In yet another embodiment, the invention provides a closure assembly for a fuel injector including a housing. The closure assembly includes an electromagnetic actuator disposed in the housing and having an inner surface. A closure member is disposed in the housing and is operable by the actuator to permit and prohibit fuel flow through the fuel injector. The closure member includes a sleeve extending along a longitudinal axis, the sleeve having an end and an outer surface. The closure member includes an armature coupled to the end of the sleeve and disposed entirely within a volume of the outer surface of the sleeve extending along the longitudinal axis.

In yet another embodiment, the invention provides a fuel injector having a housing including an inlet, an outlet, and a passageway for fuel flow from the inlet to the outlet along a longitudinal axis. A coil assembly is disposed proximate the inlet of the fuel injector, and has an inner surface surrounding the passageway about the longitudinal axis. A seat is disposed proximate the outlet of the fuel injector. A closure member is disposed in the housing and is operable by the coil assembly to permit and prohibit fuel flow through the seat. The closure member includes a non-magnetic sleeve having first and second sleeve ends extending along the axis, the non-magnetic sleeve having a fluid passage between the first and second sleeve ends. The closure member includes a magnetic armature having first and second armature ends. The first armature end includes an outer surface spaced apart from the inner surface of the coil assembly to provide a working gap between the outer surface and the inner surface. The second armature end is coupled to the first sleeve end so that the sleeve is movable with the armature. A sealing member is coupled to the second sleeve end. The non-magnetic sleeve may include an intermediate portion connecting the first and second sleeve ends. The intermediate portion may have apertures in communication with the fluid passage of the non-magnetic sleeve to permit fluid communication between the inlet and the sealing member.
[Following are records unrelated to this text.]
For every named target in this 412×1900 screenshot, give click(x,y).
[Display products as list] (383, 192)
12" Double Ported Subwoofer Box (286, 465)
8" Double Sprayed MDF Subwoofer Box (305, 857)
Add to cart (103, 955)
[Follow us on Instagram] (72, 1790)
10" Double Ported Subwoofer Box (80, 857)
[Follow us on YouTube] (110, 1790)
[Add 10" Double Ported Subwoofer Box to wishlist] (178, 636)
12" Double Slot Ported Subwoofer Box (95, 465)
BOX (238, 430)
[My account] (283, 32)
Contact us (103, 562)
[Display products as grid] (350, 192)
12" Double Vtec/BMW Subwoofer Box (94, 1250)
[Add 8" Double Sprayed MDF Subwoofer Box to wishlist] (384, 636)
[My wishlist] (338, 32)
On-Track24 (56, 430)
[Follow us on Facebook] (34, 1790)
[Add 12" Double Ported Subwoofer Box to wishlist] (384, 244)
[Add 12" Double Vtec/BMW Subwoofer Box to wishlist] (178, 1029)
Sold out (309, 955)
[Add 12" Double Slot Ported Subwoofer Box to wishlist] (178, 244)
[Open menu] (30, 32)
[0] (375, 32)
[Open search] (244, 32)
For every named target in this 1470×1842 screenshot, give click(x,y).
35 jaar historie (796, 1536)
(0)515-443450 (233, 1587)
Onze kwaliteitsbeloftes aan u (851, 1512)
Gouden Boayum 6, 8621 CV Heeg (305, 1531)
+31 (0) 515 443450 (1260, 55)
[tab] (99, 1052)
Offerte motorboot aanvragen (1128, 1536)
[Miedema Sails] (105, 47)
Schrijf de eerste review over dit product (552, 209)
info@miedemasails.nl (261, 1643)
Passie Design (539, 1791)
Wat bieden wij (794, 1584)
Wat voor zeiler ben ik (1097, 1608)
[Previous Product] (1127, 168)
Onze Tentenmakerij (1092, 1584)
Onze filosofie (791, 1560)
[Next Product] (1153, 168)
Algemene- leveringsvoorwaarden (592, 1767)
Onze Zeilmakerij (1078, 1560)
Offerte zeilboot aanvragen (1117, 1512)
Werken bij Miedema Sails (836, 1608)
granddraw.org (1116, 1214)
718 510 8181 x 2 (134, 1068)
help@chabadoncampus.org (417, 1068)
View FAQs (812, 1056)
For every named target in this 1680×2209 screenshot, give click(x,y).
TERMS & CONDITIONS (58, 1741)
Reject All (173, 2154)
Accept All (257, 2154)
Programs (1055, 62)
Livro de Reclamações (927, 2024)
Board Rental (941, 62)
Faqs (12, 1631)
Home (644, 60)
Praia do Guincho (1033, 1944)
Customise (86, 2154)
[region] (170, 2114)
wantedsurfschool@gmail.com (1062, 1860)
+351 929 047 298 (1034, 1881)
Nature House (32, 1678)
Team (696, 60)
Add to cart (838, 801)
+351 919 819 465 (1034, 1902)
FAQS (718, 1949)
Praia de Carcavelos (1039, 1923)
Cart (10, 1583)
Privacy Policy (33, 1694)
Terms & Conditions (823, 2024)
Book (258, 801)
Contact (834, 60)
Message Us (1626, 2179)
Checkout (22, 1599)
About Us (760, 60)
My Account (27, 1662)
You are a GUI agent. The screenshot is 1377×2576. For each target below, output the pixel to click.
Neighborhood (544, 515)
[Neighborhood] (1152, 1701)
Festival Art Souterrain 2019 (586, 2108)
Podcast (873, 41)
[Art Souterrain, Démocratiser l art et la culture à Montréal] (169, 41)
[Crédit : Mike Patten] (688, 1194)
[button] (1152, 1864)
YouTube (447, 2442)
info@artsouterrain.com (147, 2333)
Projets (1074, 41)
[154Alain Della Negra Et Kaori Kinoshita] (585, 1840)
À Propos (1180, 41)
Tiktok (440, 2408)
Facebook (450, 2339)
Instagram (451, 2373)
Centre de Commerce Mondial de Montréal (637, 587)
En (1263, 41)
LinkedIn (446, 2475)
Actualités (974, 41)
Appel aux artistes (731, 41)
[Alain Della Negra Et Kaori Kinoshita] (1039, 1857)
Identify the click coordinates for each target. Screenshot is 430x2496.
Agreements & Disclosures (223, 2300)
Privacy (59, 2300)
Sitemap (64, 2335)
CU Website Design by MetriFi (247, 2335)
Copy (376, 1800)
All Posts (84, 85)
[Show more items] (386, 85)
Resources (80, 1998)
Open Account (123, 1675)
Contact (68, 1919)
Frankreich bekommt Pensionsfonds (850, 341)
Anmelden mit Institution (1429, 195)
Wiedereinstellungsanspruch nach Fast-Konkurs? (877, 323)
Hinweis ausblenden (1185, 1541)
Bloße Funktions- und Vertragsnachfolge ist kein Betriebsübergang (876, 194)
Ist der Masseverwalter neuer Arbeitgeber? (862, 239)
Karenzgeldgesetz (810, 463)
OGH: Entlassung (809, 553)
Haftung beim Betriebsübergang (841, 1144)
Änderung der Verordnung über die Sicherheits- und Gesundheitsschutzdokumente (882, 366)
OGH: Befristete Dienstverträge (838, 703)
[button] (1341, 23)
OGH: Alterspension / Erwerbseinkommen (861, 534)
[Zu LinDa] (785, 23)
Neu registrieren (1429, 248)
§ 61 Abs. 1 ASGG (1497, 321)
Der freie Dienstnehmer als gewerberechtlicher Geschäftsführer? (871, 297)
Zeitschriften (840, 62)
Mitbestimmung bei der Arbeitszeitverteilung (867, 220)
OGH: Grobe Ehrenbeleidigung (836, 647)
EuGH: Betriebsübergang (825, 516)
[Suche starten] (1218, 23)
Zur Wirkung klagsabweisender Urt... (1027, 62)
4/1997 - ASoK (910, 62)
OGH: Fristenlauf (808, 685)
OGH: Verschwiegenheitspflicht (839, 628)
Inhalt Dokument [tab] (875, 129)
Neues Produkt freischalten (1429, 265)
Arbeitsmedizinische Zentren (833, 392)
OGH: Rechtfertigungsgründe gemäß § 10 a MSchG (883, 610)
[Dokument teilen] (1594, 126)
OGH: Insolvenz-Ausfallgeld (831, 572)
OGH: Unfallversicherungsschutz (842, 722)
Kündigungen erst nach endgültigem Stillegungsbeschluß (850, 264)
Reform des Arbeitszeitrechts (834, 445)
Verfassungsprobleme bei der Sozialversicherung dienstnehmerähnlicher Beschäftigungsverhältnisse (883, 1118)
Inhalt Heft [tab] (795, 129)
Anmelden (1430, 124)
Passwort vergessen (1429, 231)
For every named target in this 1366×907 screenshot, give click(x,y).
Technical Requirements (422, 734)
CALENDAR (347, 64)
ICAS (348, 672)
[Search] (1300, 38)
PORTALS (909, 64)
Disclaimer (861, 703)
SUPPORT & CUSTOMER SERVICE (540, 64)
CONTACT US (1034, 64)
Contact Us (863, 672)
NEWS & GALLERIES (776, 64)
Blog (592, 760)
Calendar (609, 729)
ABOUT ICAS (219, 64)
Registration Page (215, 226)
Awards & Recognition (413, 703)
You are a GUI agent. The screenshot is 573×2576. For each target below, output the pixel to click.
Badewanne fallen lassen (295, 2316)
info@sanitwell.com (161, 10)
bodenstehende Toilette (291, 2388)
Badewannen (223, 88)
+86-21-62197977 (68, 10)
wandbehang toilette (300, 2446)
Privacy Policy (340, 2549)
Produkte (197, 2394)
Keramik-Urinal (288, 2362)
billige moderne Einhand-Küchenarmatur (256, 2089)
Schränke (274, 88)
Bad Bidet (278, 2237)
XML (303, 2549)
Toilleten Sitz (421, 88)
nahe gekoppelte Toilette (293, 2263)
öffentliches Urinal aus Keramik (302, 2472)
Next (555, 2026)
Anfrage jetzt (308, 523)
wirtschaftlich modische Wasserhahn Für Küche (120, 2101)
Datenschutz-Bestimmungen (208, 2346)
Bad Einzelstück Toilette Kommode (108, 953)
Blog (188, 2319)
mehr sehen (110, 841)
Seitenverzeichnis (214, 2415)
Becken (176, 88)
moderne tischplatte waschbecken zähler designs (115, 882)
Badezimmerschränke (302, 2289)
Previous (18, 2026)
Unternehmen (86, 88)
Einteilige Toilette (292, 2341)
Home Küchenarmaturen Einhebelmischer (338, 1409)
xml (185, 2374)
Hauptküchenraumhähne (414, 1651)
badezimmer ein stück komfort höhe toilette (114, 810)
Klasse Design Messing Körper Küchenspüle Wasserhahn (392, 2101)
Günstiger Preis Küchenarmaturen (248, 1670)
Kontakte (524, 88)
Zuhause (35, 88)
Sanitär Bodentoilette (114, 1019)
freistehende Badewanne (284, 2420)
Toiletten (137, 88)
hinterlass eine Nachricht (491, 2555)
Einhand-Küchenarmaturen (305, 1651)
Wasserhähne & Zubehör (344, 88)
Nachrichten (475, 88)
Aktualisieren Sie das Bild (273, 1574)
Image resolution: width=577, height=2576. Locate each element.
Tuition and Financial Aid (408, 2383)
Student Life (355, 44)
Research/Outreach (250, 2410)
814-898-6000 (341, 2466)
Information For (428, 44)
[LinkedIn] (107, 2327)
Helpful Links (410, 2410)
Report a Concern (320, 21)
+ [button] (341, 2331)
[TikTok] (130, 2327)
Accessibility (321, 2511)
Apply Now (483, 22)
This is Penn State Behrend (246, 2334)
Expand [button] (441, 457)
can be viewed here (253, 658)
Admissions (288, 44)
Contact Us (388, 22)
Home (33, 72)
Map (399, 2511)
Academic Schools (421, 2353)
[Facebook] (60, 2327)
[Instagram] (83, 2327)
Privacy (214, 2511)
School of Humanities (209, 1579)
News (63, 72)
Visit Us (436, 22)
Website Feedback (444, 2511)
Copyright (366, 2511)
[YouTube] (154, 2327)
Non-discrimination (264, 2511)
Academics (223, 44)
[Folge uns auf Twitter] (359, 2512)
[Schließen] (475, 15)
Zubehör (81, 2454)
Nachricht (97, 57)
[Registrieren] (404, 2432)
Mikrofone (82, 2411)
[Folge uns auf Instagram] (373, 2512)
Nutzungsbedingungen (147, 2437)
In yet another embodiment, the invention provides a method of manufacturing a closure member for a fuel injector. The closure member includes an armature and a sleeve. The fuel injector includes a coil assembly having a surface disposed about a longitudinal axis of the fuel injector, the coil assembly surface defining a passageway. The closure member is operable by the coil assembly. The method includes forming the sleeve such that the sleeve includes an outer surface disposed about a longitudinal axis of the sleeve, the outer surface being a first distance from the sleeve longitudinal axis. The method includes forming the armature such that the armature includes an outer surface disposed about a longitudinal axis of the armature, the outer surface of the armature being a second distance from the armature longitudinal axis, the second distance being shorter than the first distance. The method includes coupling the armature to the sleeve so that the sleeve longitudinal axis is substantially colinear with the armature longitudinal axis.

The forming the sleeve may include forming a recess in a first end of the sleeve, and the coupling the armature to the sleeve may include press-fitting a first end of the armature into the recess of the sleeve. The outer surface of the sleeve may be calibrated to set a working gap between the outer surface of the armature and the coil surface. The coupling the armature to the sleeve may include spot welding, light swaging, radial laser welding, bonding, and spin-welding. The forming the sleeve may include forming the sleeve of a non-magnetic material and a non-magnetic metal material. The forming the armature may include powder metal forming. The forming the sleeve may include stamping and drawing. The forming the sleeve may include forming a portion of the sleeve disposed at a second end of the sleeve to include an outer surface that is a third distance from the sleeve longitudinal axis. The third distance may be shorter than the first distance. At least one aperture may be formed in the portion disposed at the second end of the sleeve.

In still another embodiment, the invention provides a method of setting a working gap in a fuel injector. The method includes manufacturing a closure member, and disposing a portion of the closure member within the coil assembly passageway such that the respective axis′ of the fuel injector, the sleeve, and the armature are substantially colinear. The working gap is defined by the outer surface of the armature and the coil assembly surface.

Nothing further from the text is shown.